For 2023, we’ll further integrate our approach to water management at water-intensive sites with our Climate Risk Management approach. For physical risks related to climate change and our exposure to water stressed areas, refer to Climate change adaptation and risk management.

Total fresh water use

in milion m3 

Total fresh water use in the sum of the intake of groundwater, surface water and potable water.

Taking solvent recovery to the next level

Our Industrial Coatings sites are focused on reusing and reprocessing solvents to avoid generating waste. We currently operate 19 solvent recovery units across the EMEA region, North America and Asia.

Over the past three years, we’ve installed a total of 14 solvent recovery units in Asia. In 2022, an efficiency improvement program increased the efficiency of these installations from 70% to 90%.

In 2022, our site in Hilden, Germany (pictured at the right) also installed a solvent recovery unit. The cleaning solvents used at the site can now be distilled internally. As a result, waste at the site for the year was reduced by more than 50%, representing 1,800 tons.

Climate change adaptation and risk management

As recommended by the Task Force on Climate-related Financial Disclosures (TCFD), we continue to monitor our risks and opportunities related to climate change. As a company, we’re exposed to physical risks – such as those associated with water scarcity, flooding and weather events – and transitional risks, such as changes in technology, market dynamics and regulation.


Carbon Pricing

For the last seven years, we’ve implemented an internal carbon price for these investment decisions, anticipating the impact of any future carbon pricing.

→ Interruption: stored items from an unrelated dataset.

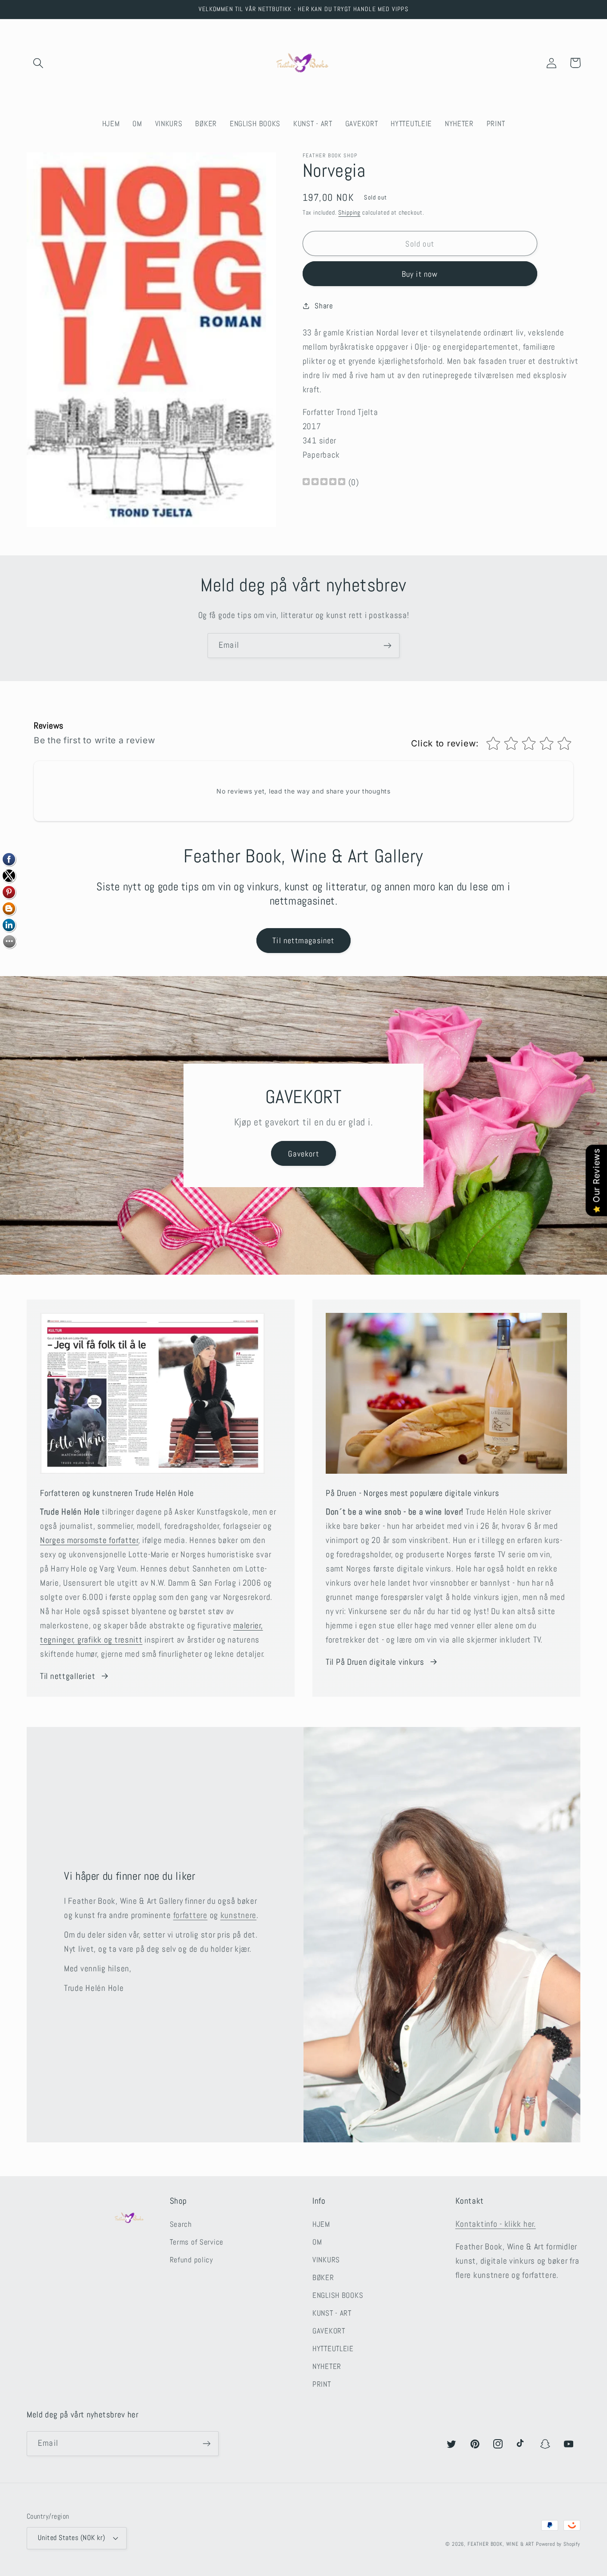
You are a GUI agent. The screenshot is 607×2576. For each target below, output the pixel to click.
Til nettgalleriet (67, 1676)
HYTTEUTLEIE (333, 2348)
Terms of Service (197, 2242)
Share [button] (324, 306)
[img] (324, 482)
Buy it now (420, 274)
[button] (38, 63)
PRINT (321, 2384)
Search (181, 2224)
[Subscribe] (387, 645)
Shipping (349, 212)
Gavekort (303, 1153)
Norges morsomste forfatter (89, 1540)
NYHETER (326, 2366)
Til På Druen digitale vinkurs (375, 1661)
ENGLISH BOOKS (337, 2295)
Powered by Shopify (558, 2544)
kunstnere (238, 1915)
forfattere (190, 1915)
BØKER (323, 2277)
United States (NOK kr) (71, 2537)
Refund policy (191, 2260)
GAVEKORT (328, 2331)
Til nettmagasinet (303, 940)
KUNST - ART (331, 2313)
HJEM (321, 2224)
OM (317, 2242)
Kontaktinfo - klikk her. (495, 2223)
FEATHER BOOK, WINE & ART (501, 2544)
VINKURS (326, 2260)
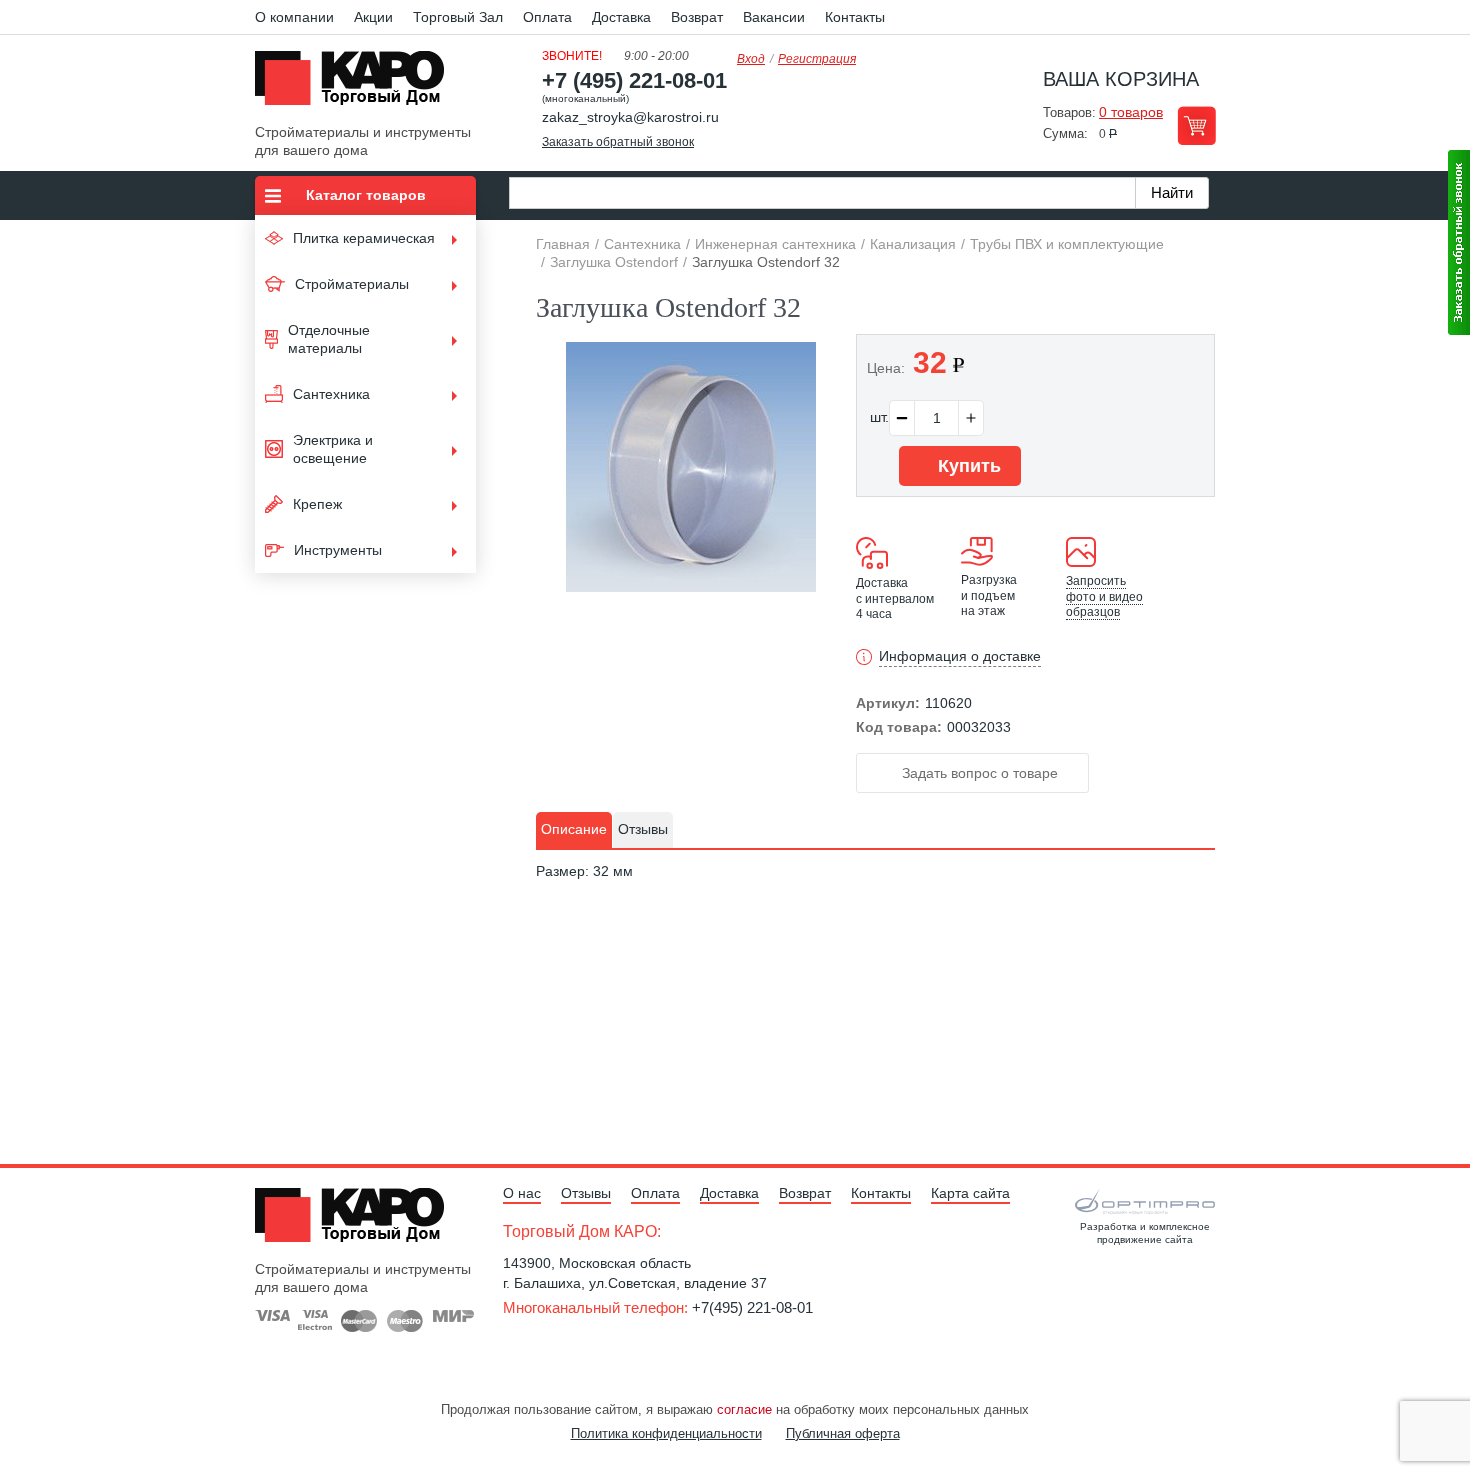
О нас (522, 1193)
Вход (751, 59)
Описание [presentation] (574, 829)
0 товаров (1131, 112)
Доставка (621, 17)
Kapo (357, 84)
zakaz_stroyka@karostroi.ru (630, 117)
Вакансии (774, 17)
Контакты (855, 17)
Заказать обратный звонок (618, 142)
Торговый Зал (458, 17)
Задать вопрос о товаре (978, 773)
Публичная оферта (843, 1433)
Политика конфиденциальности (666, 1433)
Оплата (547, 17)
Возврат (697, 17)
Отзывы (586, 1193)
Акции (373, 17)
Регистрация (817, 59)
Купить (967, 466)
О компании (294, 17)
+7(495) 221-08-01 (752, 1307)
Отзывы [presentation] (643, 829)
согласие (744, 1409)
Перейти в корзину (1196, 125)
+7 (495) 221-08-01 (634, 80)
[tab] (574, 830)
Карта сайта (970, 1193)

Annually, we quantify the potential transitional risk impact of any global carbon taxation by multiplying our carbon footprint (Scopes 1 and 2) with the internal carbon price. To analyze different potential scenarios, we calculate the impact using a carbon price ranging from €50 to €150 (per ton), the latter being the suggested UN price on carbon. That range results in an impact well below 1% of 2022 revenues.

We continued to assess our suppliers in 2022 and take steps to better understand and manage risks around the globe from a supply perspective.


Physical risks: Natural catastrophes

As climate change will most likely increase the frequency of natural hazards, during 2022, we’ve further analyzed the natural hazards our operations are exposed to.

As part of our risk and insurance process, we collect information about our sites by conducting risk engineering site surveys. Annually, around 20% of sites are assessed following a materiality-based approach.


Water risk:

When it comes to water and the associated availability risk, we used the Aqueduct water risk atlas developed by the World Resources Institute to assess the level of risk at our production locations – an exercise run every three years (see Report 2021). Based on this assessment and benchmarking with other industries, materiality was rated as low (compared to Energy and Waste).

In numbers, around 13% (17) of our sites are in areas rated “extremely high” for overall water risk (with standard weighting factors). These sites are accounting for 9% (175,000 m³) of our freshwater consumption. Future risks, however, for 2030 show that around 30 (25%) of our locations are in areas rated “extremely high”, accounting for 25% of our actual freshwater use. 

All locations confirmed as “extremely high” in any of these assessments will develop a risk mitigation plan.